··· Records

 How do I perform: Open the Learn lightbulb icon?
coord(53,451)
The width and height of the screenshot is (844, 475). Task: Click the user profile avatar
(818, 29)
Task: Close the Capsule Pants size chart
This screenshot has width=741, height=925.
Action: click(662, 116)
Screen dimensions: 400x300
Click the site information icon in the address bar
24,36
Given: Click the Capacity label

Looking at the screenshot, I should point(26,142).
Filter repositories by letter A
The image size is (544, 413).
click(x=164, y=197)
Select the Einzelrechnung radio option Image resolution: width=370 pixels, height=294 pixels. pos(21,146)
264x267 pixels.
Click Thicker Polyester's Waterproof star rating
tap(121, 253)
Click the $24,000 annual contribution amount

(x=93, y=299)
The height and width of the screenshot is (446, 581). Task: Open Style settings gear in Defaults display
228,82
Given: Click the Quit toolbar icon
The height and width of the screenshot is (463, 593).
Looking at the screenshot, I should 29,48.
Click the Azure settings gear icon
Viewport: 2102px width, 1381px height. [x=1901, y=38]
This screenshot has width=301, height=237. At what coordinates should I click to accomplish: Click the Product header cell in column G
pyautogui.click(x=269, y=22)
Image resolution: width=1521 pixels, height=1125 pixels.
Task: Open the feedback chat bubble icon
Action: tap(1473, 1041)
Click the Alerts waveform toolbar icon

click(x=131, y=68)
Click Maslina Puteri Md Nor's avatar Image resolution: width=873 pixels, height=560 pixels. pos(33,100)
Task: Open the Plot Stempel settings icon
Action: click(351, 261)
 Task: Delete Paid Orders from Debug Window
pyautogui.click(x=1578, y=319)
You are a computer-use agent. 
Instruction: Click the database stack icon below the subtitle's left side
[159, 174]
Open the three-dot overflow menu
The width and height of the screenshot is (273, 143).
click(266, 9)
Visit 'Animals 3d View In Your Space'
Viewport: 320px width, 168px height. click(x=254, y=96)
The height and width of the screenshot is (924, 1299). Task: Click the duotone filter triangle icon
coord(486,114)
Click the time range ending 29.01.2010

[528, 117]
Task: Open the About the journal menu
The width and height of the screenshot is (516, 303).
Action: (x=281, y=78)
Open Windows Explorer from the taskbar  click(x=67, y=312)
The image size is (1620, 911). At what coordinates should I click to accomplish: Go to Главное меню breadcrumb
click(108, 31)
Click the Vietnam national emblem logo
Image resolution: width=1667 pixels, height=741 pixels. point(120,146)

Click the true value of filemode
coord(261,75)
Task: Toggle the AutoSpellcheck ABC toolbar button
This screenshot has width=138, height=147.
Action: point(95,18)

······

What needs to be done:
Rewrite all of the material above, replacing every instance of "avatar" with "picture" and leaving everything else as it is.

Written answer:
 How do I perform: Open the Learn lightbulb icon?
coord(53,451)
The width and height of the screenshot is (844, 475). Task: Click the user profile picture
(818, 29)
Task: Close the Capsule Pants size chart
This screenshot has width=741, height=925.
Action: click(662, 116)
Screen dimensions: 400x300
Click the site information icon in the address bar
24,36
Given: Click the Capacity label

Looking at the screenshot, I should point(26,142).
Filter repositories by letter A
The image size is (544, 413).
click(x=164, y=197)
Select the Einzelrechnung radio option Image resolution: width=370 pixels, height=294 pixels. pos(21,146)
264x267 pixels.
Click Thicker Polyester's Waterproof star rating
tap(121, 253)
Click the $24,000 annual contribution amount

(x=93, y=299)
The height and width of the screenshot is (446, 581). Task: Open Style settings gear in Defaults display
228,82
Given: Click the Quit toolbar icon
The height and width of the screenshot is (463, 593).
Looking at the screenshot, I should 29,48.
Click the Azure settings gear icon
Viewport: 2102px width, 1381px height. [x=1901, y=38]
This screenshot has width=301, height=237. At what coordinates should I click to accomplish: Click the Product header cell in column G
pyautogui.click(x=269, y=22)
Image resolution: width=1521 pixels, height=1125 pixels.
Task: Open the feedback chat bubble icon
Action: tap(1473, 1041)
Click the Alerts waveform toolbar icon

click(x=131, y=68)
Click Maslina Puteri Md Nor's picture Image resolution: width=873 pixels, height=560 pixels. pos(33,100)
Task: Open the Plot Stempel settings icon
Action: click(351, 261)
 Task: Delete Paid Orders from Debug Window
pyautogui.click(x=1578, y=319)
You are a computer-use agent. 
Instruction: Click the database stack icon below the subtitle's left side
[159, 174]
Open the three-dot overflow menu
The width and height of the screenshot is (273, 143).
click(266, 9)
Visit 'Animals 3d View In Your Space'
Viewport: 320px width, 168px height. click(x=254, y=96)
The height and width of the screenshot is (924, 1299). Task: Click the duotone filter triangle icon
coord(486,114)
Click the time range ending 29.01.2010

[528, 117]
Task: Open the About the journal menu
The width and height of the screenshot is (516, 303).
Action: (x=281, y=78)
Open Windows Explorer from the taskbar  click(x=67, y=312)
The image size is (1620, 911). At what coordinates should I click to accomplish: Go to Главное меню breadcrumb
click(108, 31)
Click the Vietnam national emblem logo
Image resolution: width=1667 pixels, height=741 pixels. point(120,146)

Click the true value of filemode
coord(261,75)
Task: Toggle the AutoSpellcheck ABC toolbar button
This screenshot has width=138, height=147.
Action: point(95,18)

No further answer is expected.